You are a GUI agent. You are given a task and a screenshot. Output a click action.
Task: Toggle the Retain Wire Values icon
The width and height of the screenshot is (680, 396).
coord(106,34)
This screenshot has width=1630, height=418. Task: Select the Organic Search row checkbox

...

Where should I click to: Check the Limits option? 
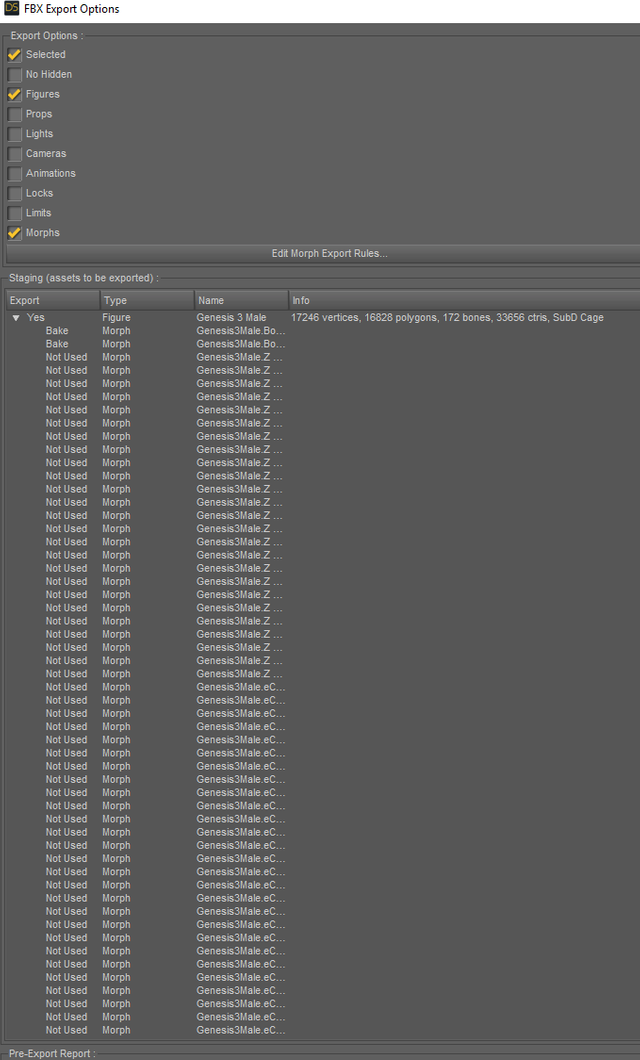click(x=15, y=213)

## Work required:
Rewrite the listing, starting with the line that contains "You are a GUI" and going on through the line that contains "This screenshot has". Replace "checkbox" with "check box" and leave everything else unchanged.

## Task result:
You are a GUI agent. You are given a task and a screenshot. Output a click action.
Task: Toggle the Retain Wire Values icon
The width and height of the screenshot is (680, 396).
coord(106,34)
This screenshot has width=1630, height=418. Task: Select the Organic Search row check box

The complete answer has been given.